# EXERCISE
Looking at the listing below, retype exactly the lines starting at the one containing "This screenshot has width=1024, height=855." and ending at the one containing "Click the Podsumowanie Zamówienia heading", both included, and nothing else.

# DATA RECORDS
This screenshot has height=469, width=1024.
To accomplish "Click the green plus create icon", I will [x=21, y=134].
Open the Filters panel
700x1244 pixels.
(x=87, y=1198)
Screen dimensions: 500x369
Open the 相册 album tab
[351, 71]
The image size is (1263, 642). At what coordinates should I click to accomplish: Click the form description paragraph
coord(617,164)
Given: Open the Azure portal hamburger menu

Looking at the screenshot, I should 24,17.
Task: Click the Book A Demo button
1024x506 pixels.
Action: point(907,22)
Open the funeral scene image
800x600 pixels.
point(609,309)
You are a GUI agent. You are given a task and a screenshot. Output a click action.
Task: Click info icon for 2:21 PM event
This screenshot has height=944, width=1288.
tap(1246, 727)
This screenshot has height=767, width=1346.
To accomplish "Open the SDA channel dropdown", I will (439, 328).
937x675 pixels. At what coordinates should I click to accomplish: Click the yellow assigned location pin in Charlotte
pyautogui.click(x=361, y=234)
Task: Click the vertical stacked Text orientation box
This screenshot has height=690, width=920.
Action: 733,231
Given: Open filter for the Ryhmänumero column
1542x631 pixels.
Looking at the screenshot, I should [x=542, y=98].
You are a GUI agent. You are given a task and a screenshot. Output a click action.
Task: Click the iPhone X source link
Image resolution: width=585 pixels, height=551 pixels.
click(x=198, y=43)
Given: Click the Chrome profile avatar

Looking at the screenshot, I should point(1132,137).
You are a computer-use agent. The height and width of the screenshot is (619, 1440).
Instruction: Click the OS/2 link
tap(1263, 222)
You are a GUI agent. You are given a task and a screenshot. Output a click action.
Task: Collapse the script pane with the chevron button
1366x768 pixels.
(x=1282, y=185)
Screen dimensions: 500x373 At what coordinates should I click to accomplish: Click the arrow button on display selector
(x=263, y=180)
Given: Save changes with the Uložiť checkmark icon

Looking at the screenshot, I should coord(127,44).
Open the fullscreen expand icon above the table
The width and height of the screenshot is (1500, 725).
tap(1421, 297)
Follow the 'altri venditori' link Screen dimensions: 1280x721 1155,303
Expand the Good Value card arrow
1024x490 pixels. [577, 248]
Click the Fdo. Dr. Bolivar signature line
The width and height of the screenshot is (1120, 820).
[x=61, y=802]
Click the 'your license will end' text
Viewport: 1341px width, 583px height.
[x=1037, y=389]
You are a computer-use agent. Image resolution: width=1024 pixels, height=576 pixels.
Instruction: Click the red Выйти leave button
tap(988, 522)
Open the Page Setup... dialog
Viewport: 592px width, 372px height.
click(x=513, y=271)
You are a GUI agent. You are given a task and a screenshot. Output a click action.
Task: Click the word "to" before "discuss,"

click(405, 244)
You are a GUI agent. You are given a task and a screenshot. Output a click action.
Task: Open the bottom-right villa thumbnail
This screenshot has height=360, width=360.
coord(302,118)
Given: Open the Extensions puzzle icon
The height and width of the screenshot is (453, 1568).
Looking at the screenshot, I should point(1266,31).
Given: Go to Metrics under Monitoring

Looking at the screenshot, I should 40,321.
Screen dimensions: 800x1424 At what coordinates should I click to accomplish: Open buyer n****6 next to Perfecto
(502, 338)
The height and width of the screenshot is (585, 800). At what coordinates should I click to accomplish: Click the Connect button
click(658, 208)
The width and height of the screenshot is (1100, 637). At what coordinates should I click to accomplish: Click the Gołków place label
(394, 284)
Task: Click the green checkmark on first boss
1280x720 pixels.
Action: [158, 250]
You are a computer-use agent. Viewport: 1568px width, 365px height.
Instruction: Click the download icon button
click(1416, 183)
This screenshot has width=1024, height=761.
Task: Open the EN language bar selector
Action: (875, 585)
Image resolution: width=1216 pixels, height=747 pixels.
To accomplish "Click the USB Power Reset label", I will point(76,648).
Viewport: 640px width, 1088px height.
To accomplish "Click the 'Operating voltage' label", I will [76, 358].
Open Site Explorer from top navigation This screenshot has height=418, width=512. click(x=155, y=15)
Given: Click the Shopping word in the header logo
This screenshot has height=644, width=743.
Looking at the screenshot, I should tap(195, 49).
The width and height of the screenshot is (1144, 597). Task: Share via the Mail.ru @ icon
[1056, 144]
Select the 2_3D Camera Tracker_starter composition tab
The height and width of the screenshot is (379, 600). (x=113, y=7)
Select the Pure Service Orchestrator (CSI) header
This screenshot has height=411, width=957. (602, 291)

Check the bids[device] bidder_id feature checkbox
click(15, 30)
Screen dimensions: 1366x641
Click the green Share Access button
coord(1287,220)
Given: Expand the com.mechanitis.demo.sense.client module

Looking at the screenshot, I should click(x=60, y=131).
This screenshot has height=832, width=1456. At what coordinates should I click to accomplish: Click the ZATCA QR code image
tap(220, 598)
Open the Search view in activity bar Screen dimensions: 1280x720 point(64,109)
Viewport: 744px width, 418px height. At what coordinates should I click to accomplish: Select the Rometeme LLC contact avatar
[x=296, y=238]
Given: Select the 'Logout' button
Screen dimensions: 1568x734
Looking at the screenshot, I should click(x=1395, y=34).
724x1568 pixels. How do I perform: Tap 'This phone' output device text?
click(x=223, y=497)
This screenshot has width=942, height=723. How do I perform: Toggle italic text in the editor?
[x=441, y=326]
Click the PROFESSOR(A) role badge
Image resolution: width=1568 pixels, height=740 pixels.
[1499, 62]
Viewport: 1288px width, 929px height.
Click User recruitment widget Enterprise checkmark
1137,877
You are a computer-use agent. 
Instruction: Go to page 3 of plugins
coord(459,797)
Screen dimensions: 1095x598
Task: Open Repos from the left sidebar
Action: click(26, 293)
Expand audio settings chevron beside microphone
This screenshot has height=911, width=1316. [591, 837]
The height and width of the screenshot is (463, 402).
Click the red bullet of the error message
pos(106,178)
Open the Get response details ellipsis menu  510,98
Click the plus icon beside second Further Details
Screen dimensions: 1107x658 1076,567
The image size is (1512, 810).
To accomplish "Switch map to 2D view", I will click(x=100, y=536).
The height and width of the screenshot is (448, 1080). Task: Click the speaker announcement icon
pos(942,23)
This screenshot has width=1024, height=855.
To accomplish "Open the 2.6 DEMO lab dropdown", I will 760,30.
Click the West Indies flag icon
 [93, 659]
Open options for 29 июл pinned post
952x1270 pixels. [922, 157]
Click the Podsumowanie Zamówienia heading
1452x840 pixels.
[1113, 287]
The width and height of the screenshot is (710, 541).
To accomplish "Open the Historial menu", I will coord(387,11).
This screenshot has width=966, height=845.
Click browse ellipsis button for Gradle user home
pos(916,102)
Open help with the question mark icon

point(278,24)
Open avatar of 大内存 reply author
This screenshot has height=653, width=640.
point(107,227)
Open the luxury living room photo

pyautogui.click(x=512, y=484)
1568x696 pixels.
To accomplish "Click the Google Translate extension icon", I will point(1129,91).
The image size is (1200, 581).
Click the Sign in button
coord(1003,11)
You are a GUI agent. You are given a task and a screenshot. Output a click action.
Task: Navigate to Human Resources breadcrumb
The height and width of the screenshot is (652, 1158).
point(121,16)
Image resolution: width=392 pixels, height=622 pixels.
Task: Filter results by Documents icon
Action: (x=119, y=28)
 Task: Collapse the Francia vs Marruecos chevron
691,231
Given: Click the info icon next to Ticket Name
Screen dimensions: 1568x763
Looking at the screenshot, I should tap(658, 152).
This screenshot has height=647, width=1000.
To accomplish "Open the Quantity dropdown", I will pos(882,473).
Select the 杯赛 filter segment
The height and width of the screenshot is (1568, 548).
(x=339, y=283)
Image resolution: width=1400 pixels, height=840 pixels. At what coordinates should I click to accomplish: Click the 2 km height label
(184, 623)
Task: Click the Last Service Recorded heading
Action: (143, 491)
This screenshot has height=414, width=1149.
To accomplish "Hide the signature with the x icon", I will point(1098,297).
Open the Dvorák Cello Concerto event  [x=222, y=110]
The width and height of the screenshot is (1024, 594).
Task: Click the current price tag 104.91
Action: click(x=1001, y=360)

# EXERCISE OUTPUT
This screenshot has width=1024, height=855.
To accomplish "Open the 2.6 DEMO lab dropdown", I will 760,30.
Click the West Indies flag icon
 [93, 659]
Open options for 29 июл pinned post
952x1270 pixels. [922, 157]
Click the Podsumowanie Zamówienia heading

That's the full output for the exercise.